それによって、結果的に親という呪縛から、完全ではないにしても、脱却することに成功したのだ。僕たちに必要なのは「親殺し」だ。直接的な意味でも、比喩的な意味でも。
僕はどうか。
例に倣うと僕は「女性的」だと言える。僕は桜と同様に、母を捨てることができないでいるのだ。
千円札の貯金が大量にあるのに新幹線を使わないことも、近くの大学を志望してしまったことも、自分が愛されていることの証を探しているに過ぎなかった。
僕は誰かの存在を人生の核にしなければ、自己を形成することができないのだ。桜に向けた僕と、母に向けた僕と、詩月に向けた僕が僕の中には存在する。

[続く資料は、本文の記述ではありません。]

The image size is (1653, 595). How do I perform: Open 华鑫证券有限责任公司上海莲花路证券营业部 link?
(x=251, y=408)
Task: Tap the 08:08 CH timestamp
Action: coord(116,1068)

詩月に向けた僕でいる間、心が柔らかな光で満たされていく気分になる。愛されなかった自分を、愛してやっているような錯覚を抱く。
「遺書、ないね。桜の部屋、どこなんだろ」
ダイニングテーブルを探しているとき、桜の母親の履歴書を見つけた。このまま帰ってもどうせ詩月の気は収まらず、またこの街に繰り出すことになるだろう。だから何かに使えるかもしれないと思い、拝借することにした。殺人を犯すよりはずっといい。
例えば、『この人は娘に暴力を振るい、自殺させた』と投稿してバズらせる、とか。こういうのは内容が事実であることを証明できた場合は罪に問われない、と思う。
「あ」という詩月の声と、玄関の引き戸が開く音は同時だった。
咄嗟に詩月へ視線をやる。声の調子とは裏腹に、彼女は「やば」と、大して焦った様子もなく言った。隠れる間もなく、襖が開かれる。
入った来た女性は一拍遅れてこちらの存在に気づき、足を踏み出す直前で悲鳴を上げた。腰を抜かしたのか、へたり込んだまま祈るように手を合わせている。よく見るとネックレスの十字架を握っていた。
「あ、どうも、お邪魔してまあす」
詩月の声で我に返ったのか、女性は今度こそ逃げ出そうともがき始めた。ただ、やはり腰が抜けていたのか床を這いずり回るだけで、その光景は少し滑稽で笑いそうだった。
「桜のお友だちでーす。覚えてますか?」
そんなので通ると本気で思っているのだろうか。しかし、そもそも僕が不法侵入を止めなかったのが悪い。ただ、桜の母親が繰り出す無様な動きを止めるには充分だったらしい。
彼女は詩月に見覚えがなかったようで、一瞬だけ怪訝そうな顔をしたあと、消え入りそうな声で「どうも」とだけ言った。
「えっ覚えてないですか? 私、し――」
「あっすみません、お線香を上げに来ただけなのですぐにお暇します」
詩月が名乗りを上げそうだったので慌てて彼女の言葉を遮った。不法侵入して名乗る馬鹿がどこにいるのだろう。
女性の右手にはスマホが握られていた。通報される前に僕たちの痕跡を消して逃げるしかない。詩月の手を引き、玄関へと歩みを進める。追ってくる様子はなかったので、門を出たあと、走って桜の家をあとにした。